When I first discovered this, it sounded like a little slice of heaven on the internet for a strategist like me. Then I discovered that many of these invented words are explained in videos, perfectly invoking the feelings and the emotions that each word is designed to capture. Cue: elation.
A couple that really speak to me as a Mindful Strategist:
The happy consquence of going down the Dictionary of Obscure Sorrows rabbit hole? It can increase your EQ.
Turns out, learning new words for specific emotions, or better still — creating new words for emotions — is a contributor to emotionally healthier and physically healthier humans, according to neuroscientist and psychologist Lisa Feldman Barrett.

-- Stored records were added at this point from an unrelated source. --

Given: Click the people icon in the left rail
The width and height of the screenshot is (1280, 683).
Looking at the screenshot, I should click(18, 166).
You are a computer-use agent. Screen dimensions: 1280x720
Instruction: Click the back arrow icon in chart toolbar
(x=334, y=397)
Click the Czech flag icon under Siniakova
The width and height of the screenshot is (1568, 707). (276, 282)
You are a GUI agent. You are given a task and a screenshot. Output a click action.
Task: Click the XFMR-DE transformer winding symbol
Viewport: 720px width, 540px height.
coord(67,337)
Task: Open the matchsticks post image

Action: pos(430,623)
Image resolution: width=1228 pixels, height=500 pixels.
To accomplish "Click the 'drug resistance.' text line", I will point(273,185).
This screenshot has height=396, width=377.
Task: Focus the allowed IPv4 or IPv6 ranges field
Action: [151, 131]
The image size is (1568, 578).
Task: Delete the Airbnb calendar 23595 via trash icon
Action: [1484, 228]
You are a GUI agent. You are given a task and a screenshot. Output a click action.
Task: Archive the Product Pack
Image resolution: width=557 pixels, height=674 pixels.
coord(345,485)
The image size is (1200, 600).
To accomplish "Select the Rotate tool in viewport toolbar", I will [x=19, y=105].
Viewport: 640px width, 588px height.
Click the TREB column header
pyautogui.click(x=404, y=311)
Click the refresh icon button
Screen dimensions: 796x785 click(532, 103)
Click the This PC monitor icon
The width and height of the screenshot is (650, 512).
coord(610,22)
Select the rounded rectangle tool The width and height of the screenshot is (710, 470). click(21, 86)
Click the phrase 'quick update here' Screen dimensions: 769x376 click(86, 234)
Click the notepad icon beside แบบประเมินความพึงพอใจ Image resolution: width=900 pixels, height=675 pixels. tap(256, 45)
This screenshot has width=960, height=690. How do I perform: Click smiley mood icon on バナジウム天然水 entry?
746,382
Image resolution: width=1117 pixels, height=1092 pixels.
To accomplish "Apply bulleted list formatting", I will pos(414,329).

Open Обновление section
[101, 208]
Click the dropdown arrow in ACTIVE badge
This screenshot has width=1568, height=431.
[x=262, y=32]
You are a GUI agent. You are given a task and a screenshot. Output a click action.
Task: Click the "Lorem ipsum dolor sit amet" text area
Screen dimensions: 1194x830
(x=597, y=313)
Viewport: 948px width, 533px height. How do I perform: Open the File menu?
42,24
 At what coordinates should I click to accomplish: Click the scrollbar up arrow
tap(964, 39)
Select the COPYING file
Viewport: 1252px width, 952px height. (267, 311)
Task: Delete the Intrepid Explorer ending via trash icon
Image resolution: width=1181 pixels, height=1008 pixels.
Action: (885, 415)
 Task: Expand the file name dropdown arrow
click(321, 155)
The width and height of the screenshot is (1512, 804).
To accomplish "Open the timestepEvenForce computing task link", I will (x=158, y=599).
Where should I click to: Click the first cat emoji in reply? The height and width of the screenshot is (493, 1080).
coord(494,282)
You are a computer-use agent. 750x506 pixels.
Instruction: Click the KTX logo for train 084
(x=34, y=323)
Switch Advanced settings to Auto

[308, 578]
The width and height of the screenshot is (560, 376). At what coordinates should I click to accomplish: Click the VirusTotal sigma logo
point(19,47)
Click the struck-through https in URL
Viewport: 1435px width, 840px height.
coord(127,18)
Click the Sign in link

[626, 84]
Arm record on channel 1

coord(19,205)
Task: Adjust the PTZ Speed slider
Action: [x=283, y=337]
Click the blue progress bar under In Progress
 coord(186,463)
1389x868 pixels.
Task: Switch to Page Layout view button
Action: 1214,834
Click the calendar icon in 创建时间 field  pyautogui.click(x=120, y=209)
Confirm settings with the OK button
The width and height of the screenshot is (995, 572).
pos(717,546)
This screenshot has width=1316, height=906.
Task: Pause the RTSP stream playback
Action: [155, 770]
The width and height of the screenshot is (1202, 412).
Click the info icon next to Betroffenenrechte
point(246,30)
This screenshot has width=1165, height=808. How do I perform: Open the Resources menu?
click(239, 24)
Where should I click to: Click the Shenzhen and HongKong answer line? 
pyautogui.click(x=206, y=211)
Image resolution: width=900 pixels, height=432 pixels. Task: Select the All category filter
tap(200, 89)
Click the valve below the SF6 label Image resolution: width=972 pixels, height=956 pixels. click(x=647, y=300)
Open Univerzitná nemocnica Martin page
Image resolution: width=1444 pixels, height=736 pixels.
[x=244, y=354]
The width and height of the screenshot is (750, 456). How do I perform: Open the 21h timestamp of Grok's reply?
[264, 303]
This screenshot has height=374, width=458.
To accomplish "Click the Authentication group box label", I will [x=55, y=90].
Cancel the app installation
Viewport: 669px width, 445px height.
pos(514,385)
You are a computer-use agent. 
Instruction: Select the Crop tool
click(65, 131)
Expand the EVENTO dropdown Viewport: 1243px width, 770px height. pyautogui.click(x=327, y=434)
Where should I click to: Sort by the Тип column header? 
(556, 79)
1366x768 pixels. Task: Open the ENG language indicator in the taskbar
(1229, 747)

“You’ve probably never thought about learning words as a path to greater emotional health, but it follows directly from the neuroscience of construction. Words seed your concepts, concepts drive your predictions, predictions regulate your body budget, and your body budget determines how you feel. Therefore, the more finely grained your vocabulary, the more precisely your predicting brain can calibrate your budget to your body’s needs. In fact, people who exhibit higher emotional granularity go to the doctor less frequently, use medication less frequently, and spend fewer days hospitalized for illness.”
Which word in the Dictionary of Obscure Sorrows is your favorite? And how did you feel differently about your day, now that you have the word Sonder in your emotional vocabulary?